Tasks and exercises »
A - In the musings on a life well-lived, what allows the writer to see the sunrise while facing out over the Pacific? Answer in one to three sentences.
B - From the musings on a life well-lived, extract the stretch from "Sometimes there are" through "feelings and memories.", copying it word for word.

Article »
▼▼▼

Musings on a life well-lived so far, and more musings on making it better
Dear Reader: Those of you who know my writing understand that my use of the term "god" is all inclusive of every iteration of one's embrace of the sacred, and not to be confused with Christianity per se. I honor all versions.
One of the greatest gifts we can ever offer ourselves is time alone. I've had more than my fair share this life, which has sometimes been painful. However, over time, if we're lucky, we learn to treasure the opportunity for introspection that alone time offers.
This morning I was bookending last night's gorgeous, long, slow Oregon sunset with an equally gorgeous sunrise. As I was facing out over the endless Pacific, the angled coastline allowed me to see the rising pink which is mirrored out over the ocean, where the foaming tides are rushing towards the shore. Today is the start of the final King Tides, the last of the season until next November.
I've long since stopped trying to plan my year. That works for lots of folks. Particularly this last decade, when I used to plan four seriously challenging adventure trips a year, I believed in my heart of hearts that gave me some measure of control over the time I was about to invest in life. I have learned the folly of that assumption.
I also once thought that all those years I battled eating disorders were wasted. While it's hard to embrace, they weren't. All moments count, no matter how we might judge them. No time spent with a failed relationship is a waste, either. I didn't "waste" my forties struggling to find my way. All those experiences led to the remarkable life I've been living these last twelve years of extreme adventure travel.
Sometimes there are no words to convey the gratitude I feel for the life I've created. A constantly-shifting kaleidoscope of experiences and feelings and memories.
The title comes from someone's religious post on LinkedIn. The value I get out of it is to remember that all time is good time. All time is God's time, one very wise teacher of me said, and the only time, or moments, wasted are those we decide are wasted. That is foolish.
I love this Gandalf quote: "All we have to decide is what to do with the time that is given us."
Someone hell-bent on productivity could call wasteful the last several days of this trip. I spent nearly the entire day yesterday sitting near the wraparound windows to watch the ocean, the colors, the seagulls, the great curling waves. The rain, the foam, the constant change of patterns drawn on the sand by the tides. Nature's perfect artistry.
In fact, it's been heaven.
The way this motel is situated, you can watch how the rising sun turns the wave foam bright white far to the south, then closer and closer until the great waves just under the window look like exploding, backlit snowballs.
Am I wasting that time? Should I be focused on my book, my speeches as I promised myself? And natch, I had told others, to hold myself accountable for performance? After all, PRODUCTIVITY, right?

▲▲▲

Data section »
▼▼▼

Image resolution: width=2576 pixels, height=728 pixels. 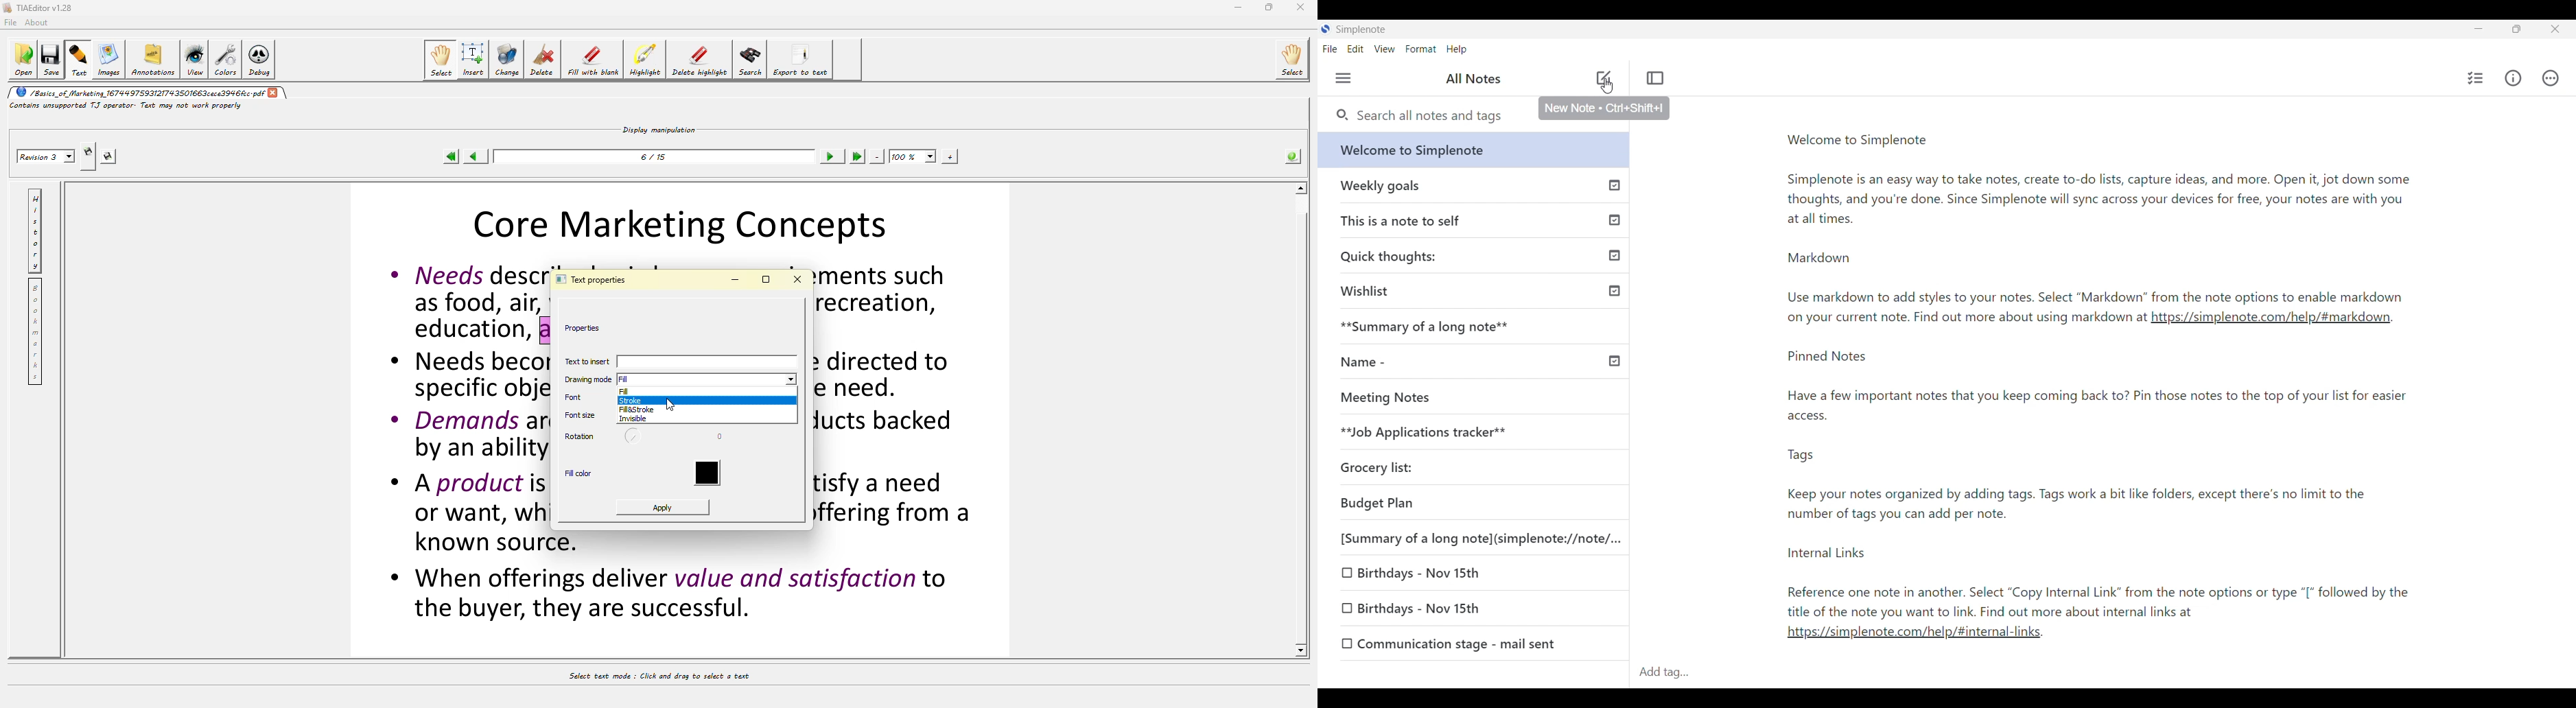 I want to click on Description of selected note, so click(x=1604, y=109).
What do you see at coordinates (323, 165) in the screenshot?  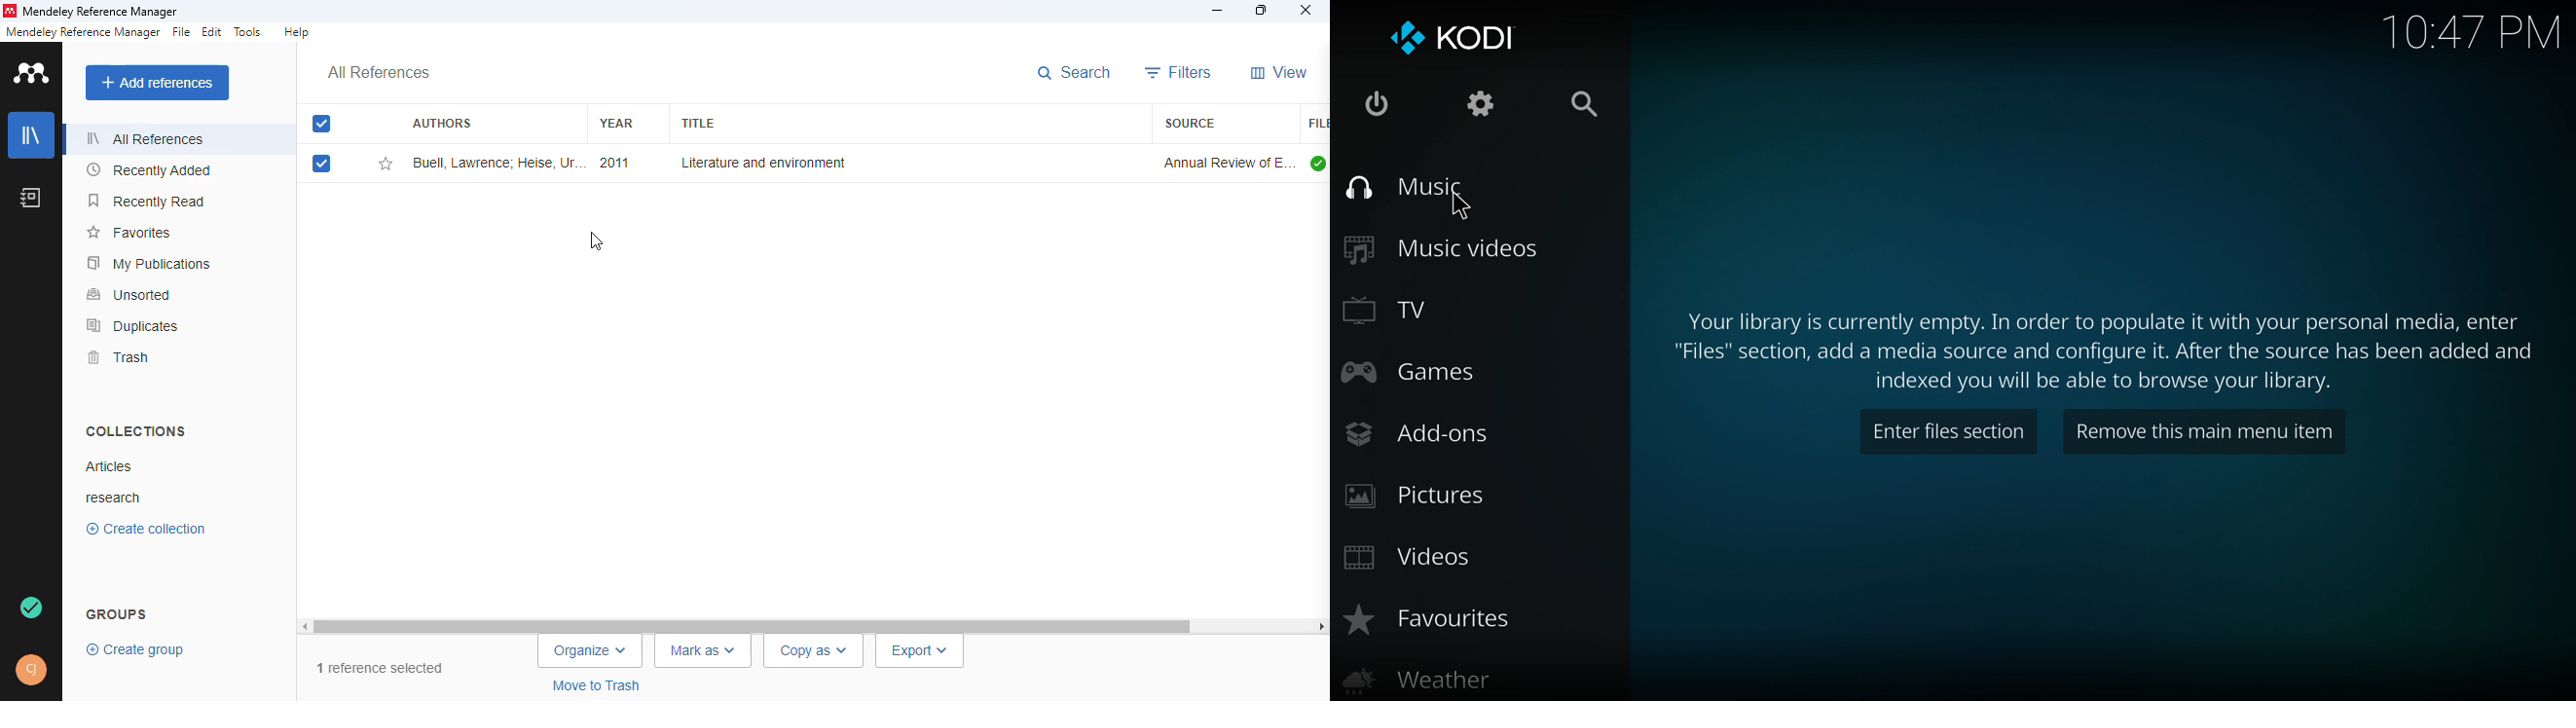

▲▲▲

Solutions »
A - The angled coastline lets the writer see the rising pink, which is mirrored out over the ocean where the foaming tides rush toward the shore.

B -
Sometimes there are no words to convey the gratitude I feel for the life I've created. A constantly-shifting kaleidoscope of experiences and feelings and memories.